## RECORDS FOR PROCESSING

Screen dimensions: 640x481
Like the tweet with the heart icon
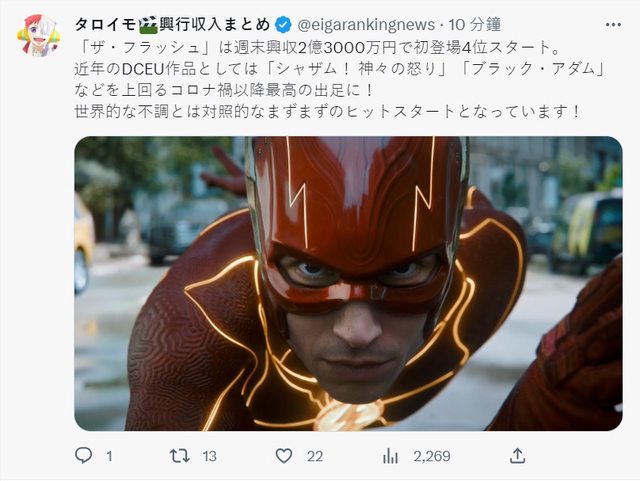(x=284, y=456)
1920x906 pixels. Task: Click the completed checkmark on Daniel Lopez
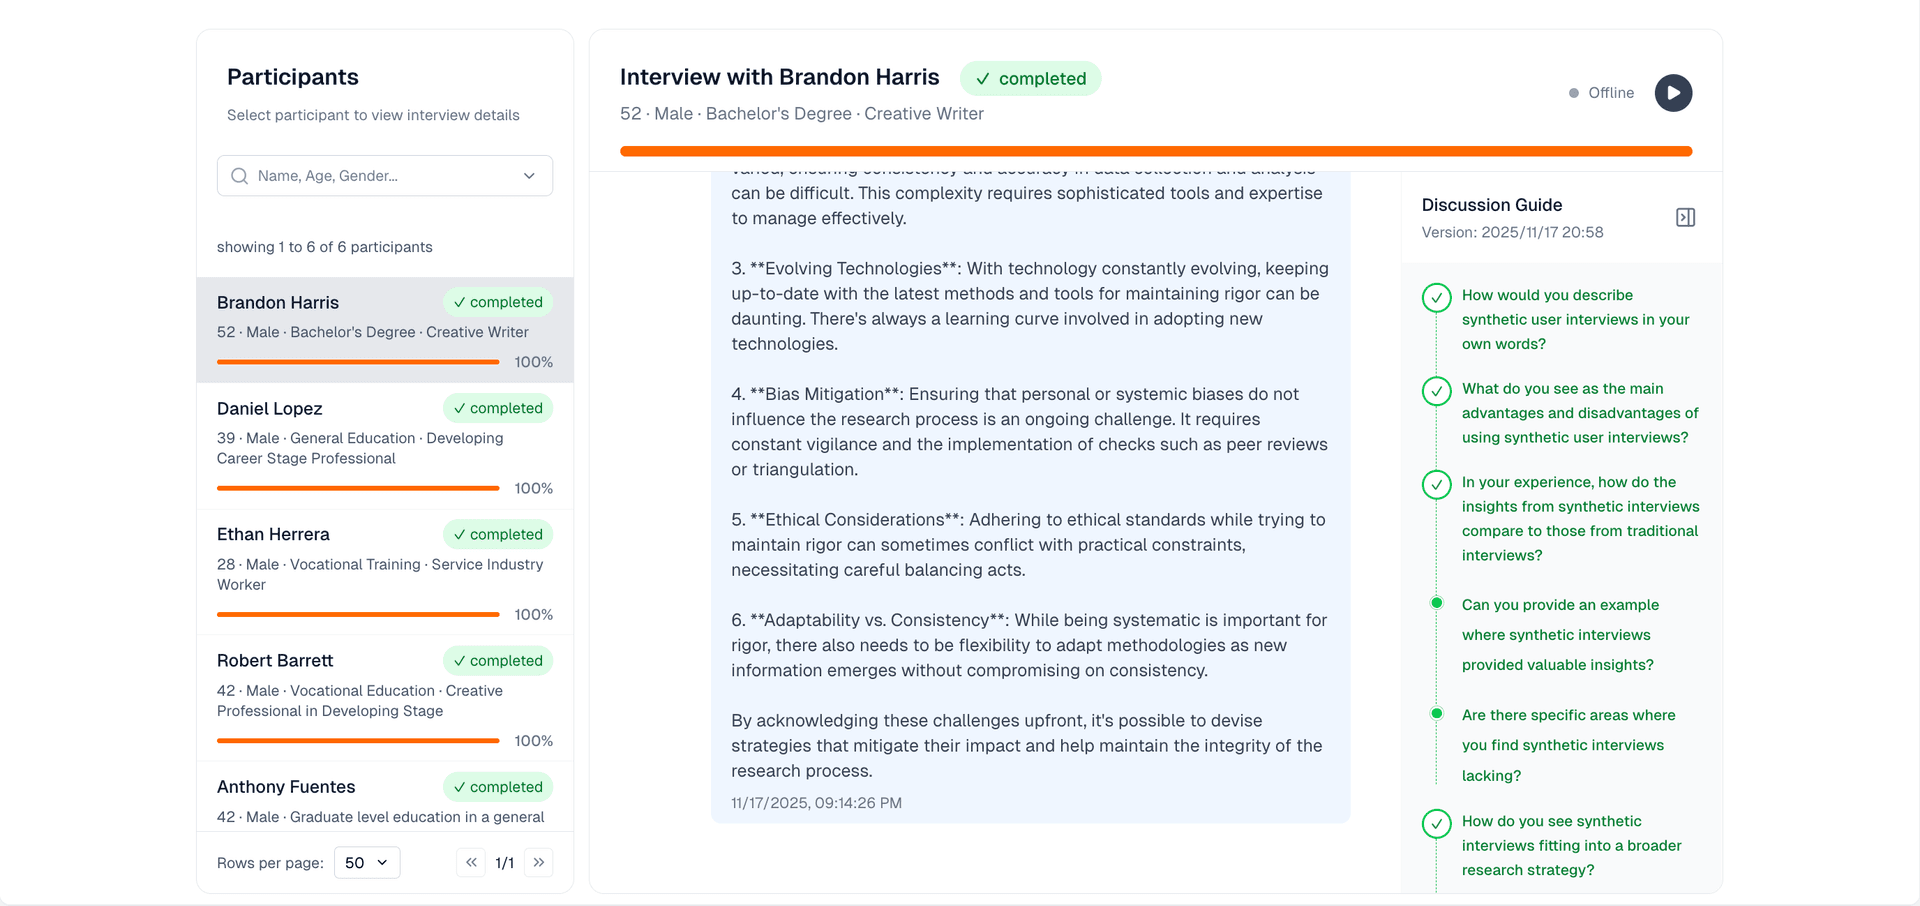(x=497, y=408)
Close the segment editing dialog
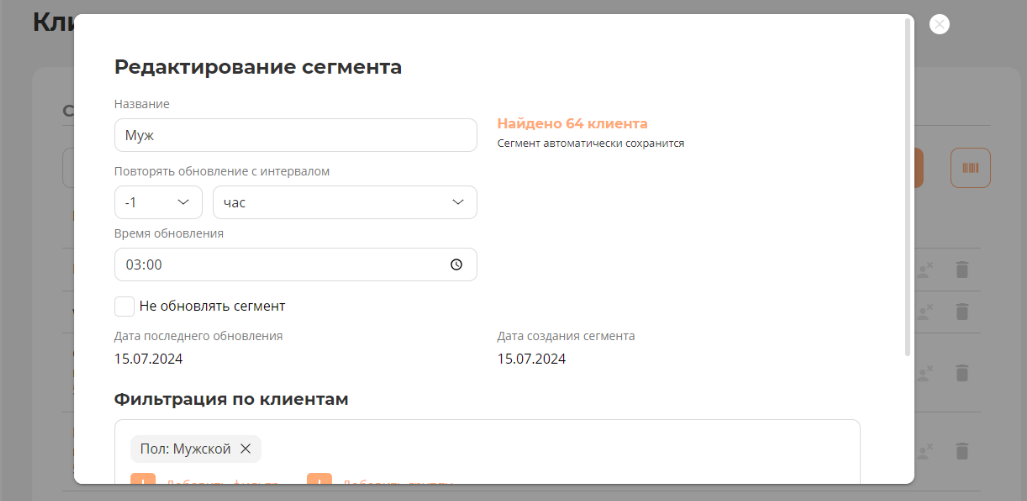The height and width of the screenshot is (501, 1027). [939, 25]
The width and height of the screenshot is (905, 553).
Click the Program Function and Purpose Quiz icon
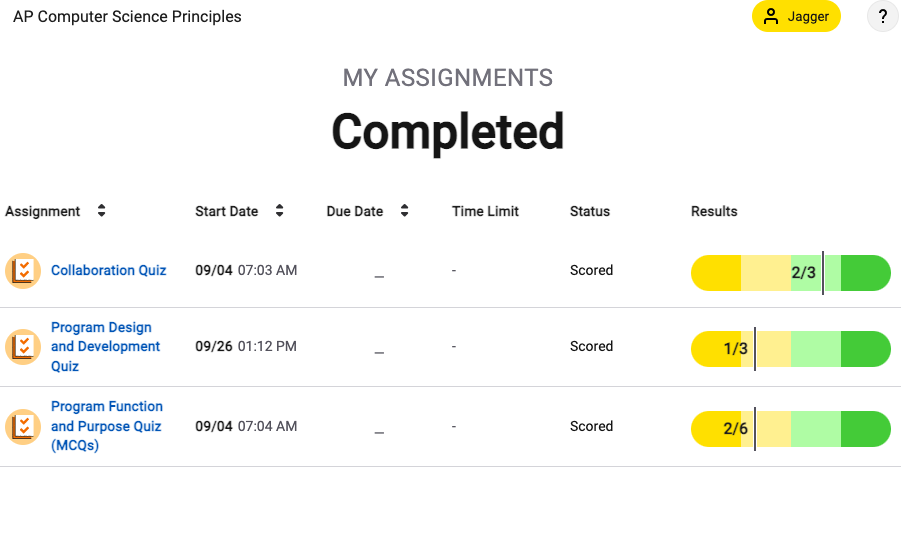23,427
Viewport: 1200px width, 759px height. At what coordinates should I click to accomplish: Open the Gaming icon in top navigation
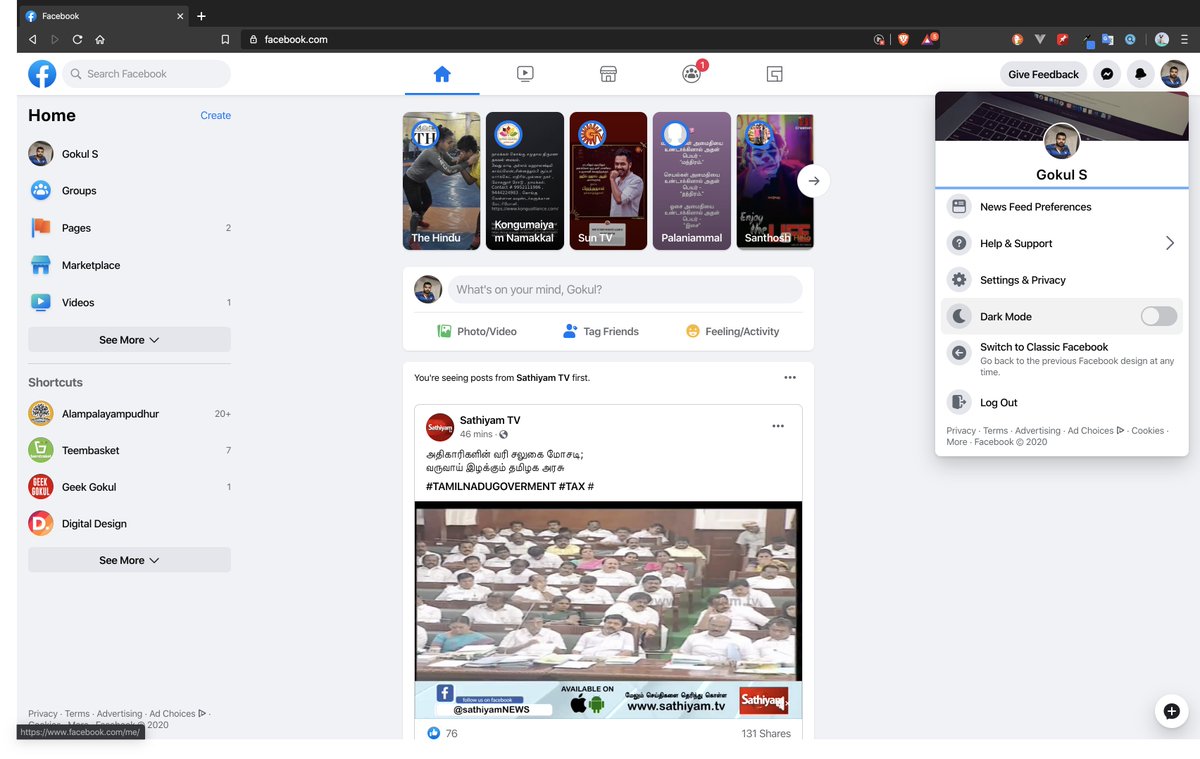[774, 73]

## WORK ORDER
The answer should contain all the material above, copied exactly, and no images.

## YOUR RESPONSE
Screen dimensions: 640x481
Like the tweet with the heart icon
(x=284, y=456)
1920x906 pixels. Task: Click the completed checkmark on Daniel Lopez
(x=497, y=408)
Close the segment editing dialog
The height and width of the screenshot is (501, 1027). [939, 25]
The width and height of the screenshot is (905, 553).
Click the Program Function and Purpose Quiz icon
23,427
Viewport: 1200px width, 759px height. At what coordinates should I click to accomplish: Open the Gaming icon in top navigation
[774, 73]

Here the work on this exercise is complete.